A partir do sec VII Dc, árabes, turcos e mongóis alternaram-se no domínio da Pérsia. O golpe que o zoroastrismo sofreu foi ainda maior, tendo livrarias destruídas, imposição da língua árabe sobre o persa, conversões forçadas e humilhações sociais que tornaram a vida dos adeptos muito difícil. A antiga religião de Estado passou então a ser praticada por uma minoria. Chamados de parsi, seguidores de Zaratustra sobrevivem até hoje e estão dispersos pela Índia, Paquistão, Siri Lanka, Irã e até mesmo em alguns países do ocidente.


CONSIDERAÇÕES SOBRE A RELIGIÃO

 
Pela simplicidade da religião persa, juntamente ao emprego da moral e preocupação com benfeitorias do mazdeísmo, o homem médio adaptava-se facilmente e se via encorajado à ação e a luta pelo progresso.

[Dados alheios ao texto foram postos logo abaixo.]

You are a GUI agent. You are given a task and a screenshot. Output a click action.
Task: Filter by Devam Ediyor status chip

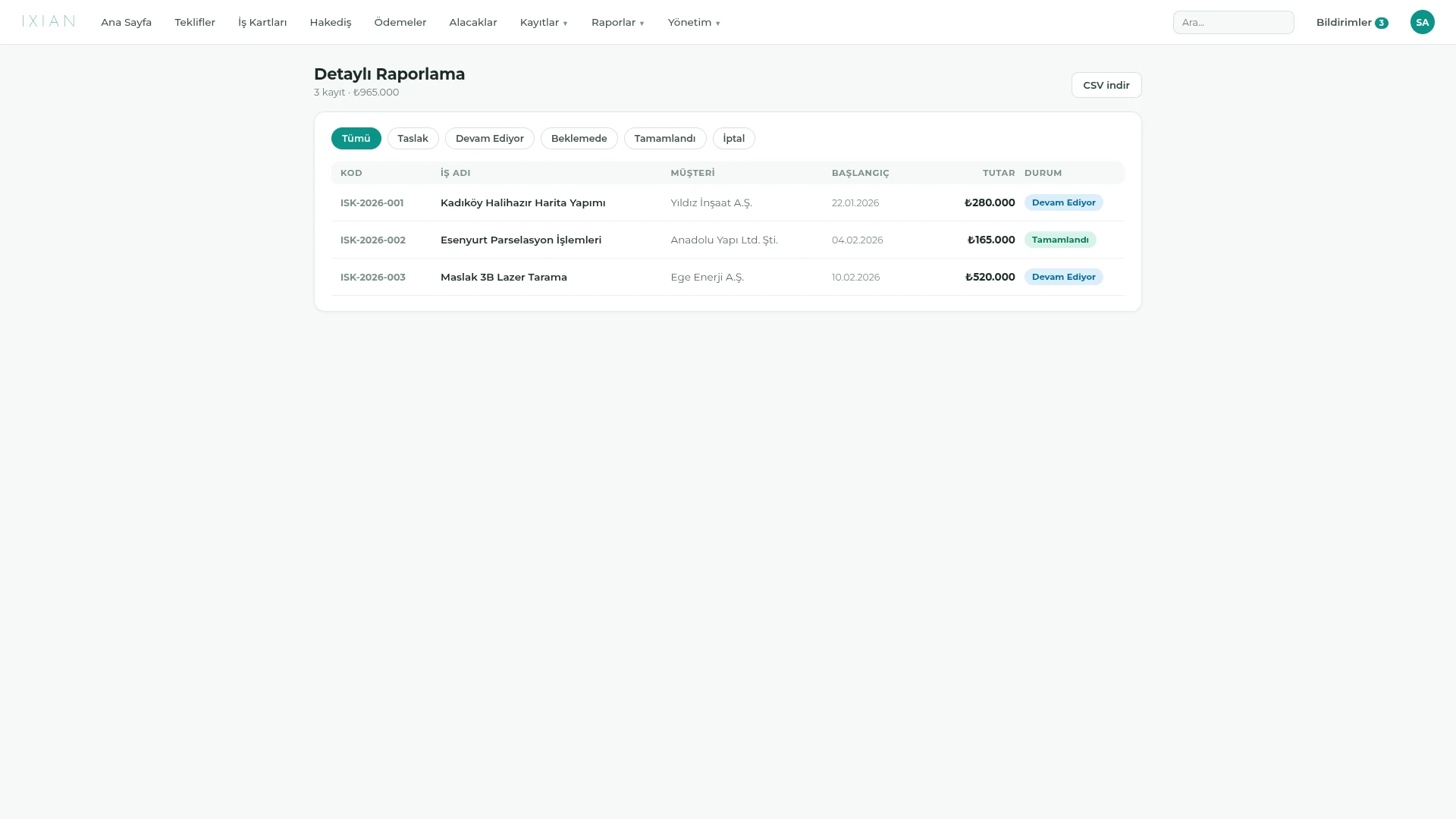pyautogui.click(x=489, y=138)
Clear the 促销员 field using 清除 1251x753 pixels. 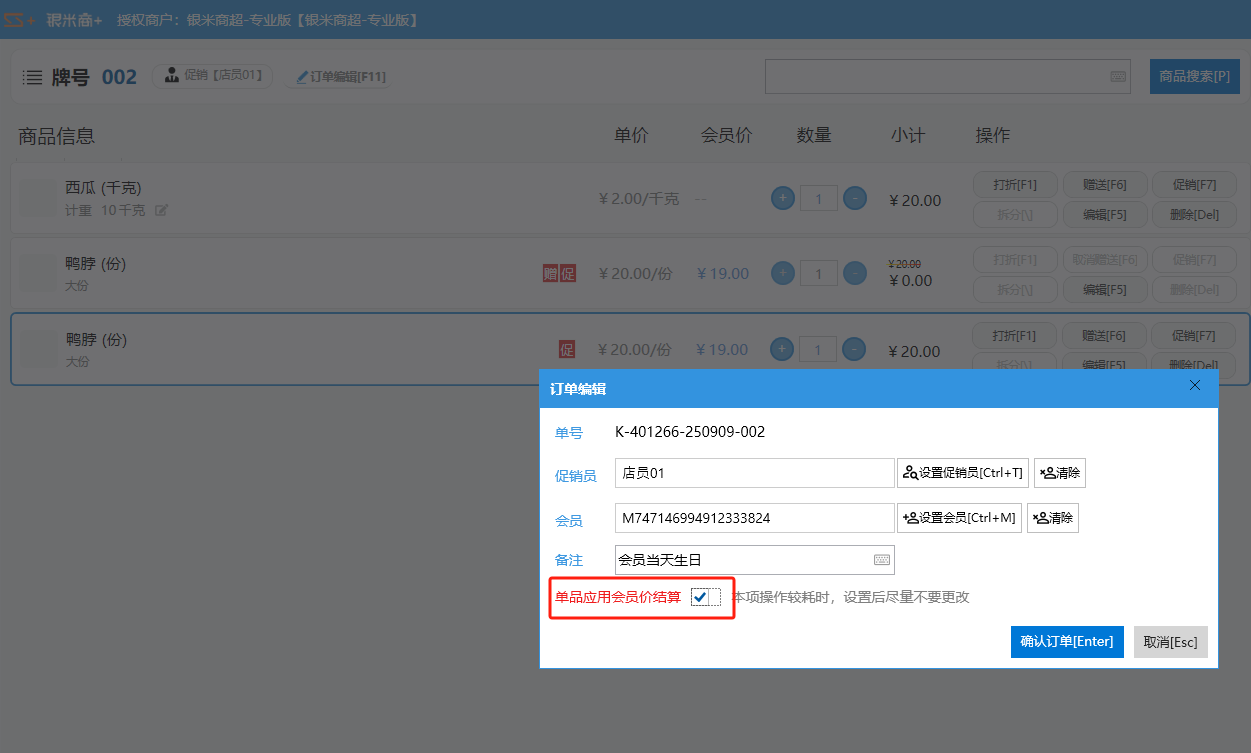coord(1059,473)
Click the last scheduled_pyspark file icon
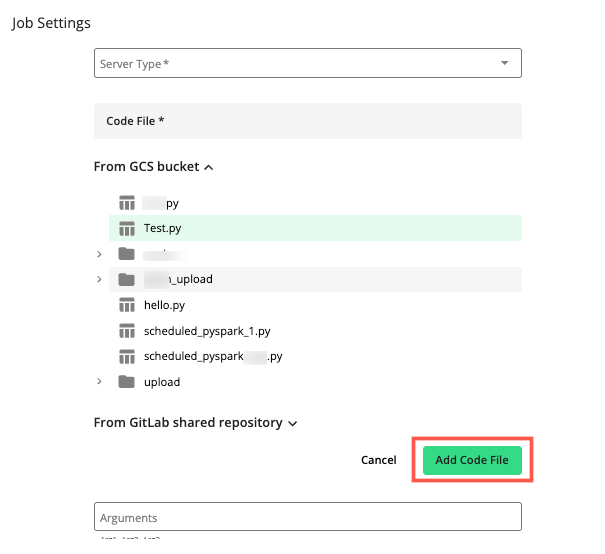The height and width of the screenshot is (554, 605). point(126,356)
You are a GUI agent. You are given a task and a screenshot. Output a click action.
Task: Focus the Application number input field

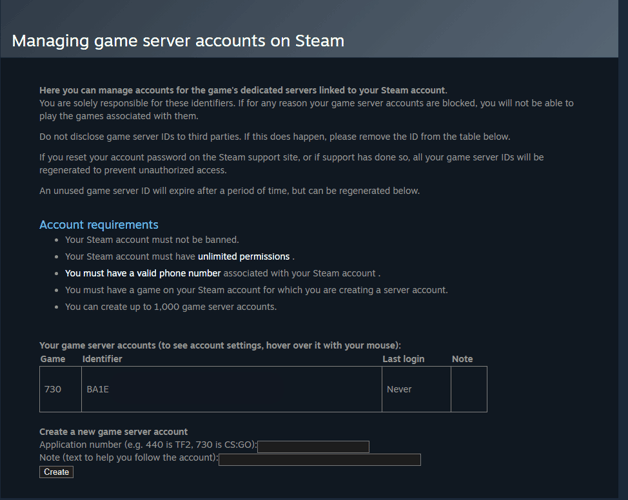[313, 446]
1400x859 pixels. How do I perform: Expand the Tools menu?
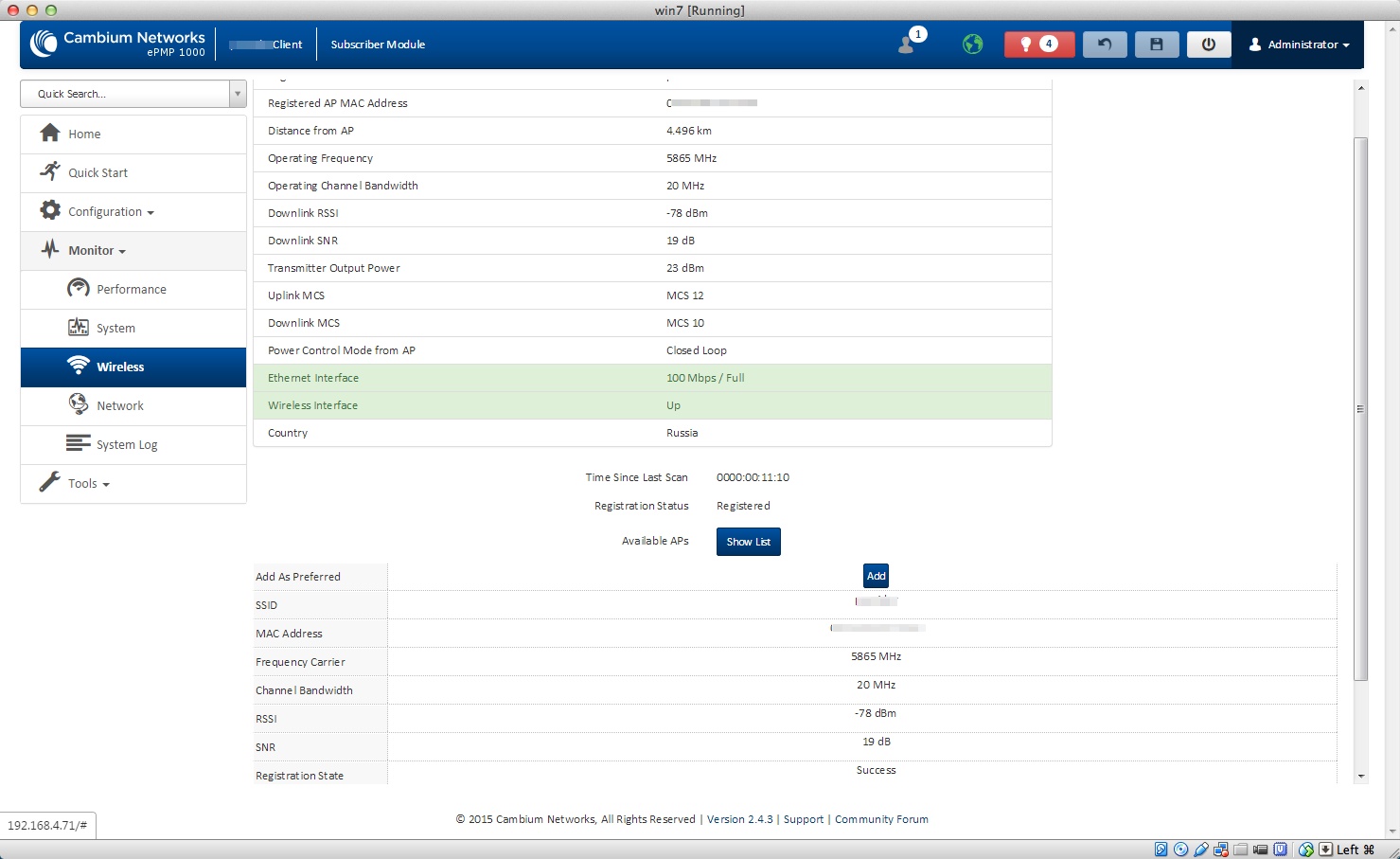(x=88, y=484)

Na luta contra o mal, o adepto do zoroastrismo tem uma vasta visão que se projeta na vida pós-morte onde suas boas ações seriam recompensadas.

Conclui-se que se a Antiguidade não tivesse concebido o cristianismo, teriam aceitado o Mitraísmo ou o maniqueísmo. O Mitraísmo, maniqueísmo e, Gnosticismo, são as principais expressões da influência religiosa persa.

Podemos perceber que o Mazdeismo absorveu diversos aspectos do politeísmo que o precedeu, como algumas das divindades, alguns símbolos e até mesmo certas práticas cerimoniais.

Ao observar essa religião, podemos perceber também claramente que ela teve grande influencia sobre o Judaísmo, Cristianismo e o Islamismo.

Em relação ao Cristianismo, que é a religião majoritária no Brasil, notamos as seguintes semelhanças:

1 - O conceito de bem e mal, ou seja, a dualidade;
2- Um Ser Supremo, que é o Deus criador de todas as coisas;
3- Semelhanças no mito de Lúcifer ao qual podemos equivaler a Angra Mainyu;
4 – Adão e Eva e o pecado original, ao qual podemos fazer referencia ao conto de mashya e Mashyãnag (o  casal original);
5 – O conceito de livre-arbítrio;
6- Paraíso/inferno/purgatório;
7 – O julgamento final;
8 – A ressurreição e a vida eterna após o Franshegird(Apocalipse);
9 – A derrota do mal no Franshegird;

Se formos mais longe, podemos até mesmo fazer comparações entre o Deus Judaico Cristão e o conceito da trindade com Ahura Mazda e os Amesha Spenta. Portanto, de certa forma, podemos afirmar que grande parte do zoroastrismo, sem nem mesmo considerar seus seguidores ainda existentes, sobrevive nas religiões praticadas atualmente no mundo.
 

Referencias

THE HISTORY OF MEDICINE IN ANCIENT PERSIA
AS RELIGIÕES QUE O MUNDO ESQUECEU. Flavia Galli Tatsch. Editora Contexto.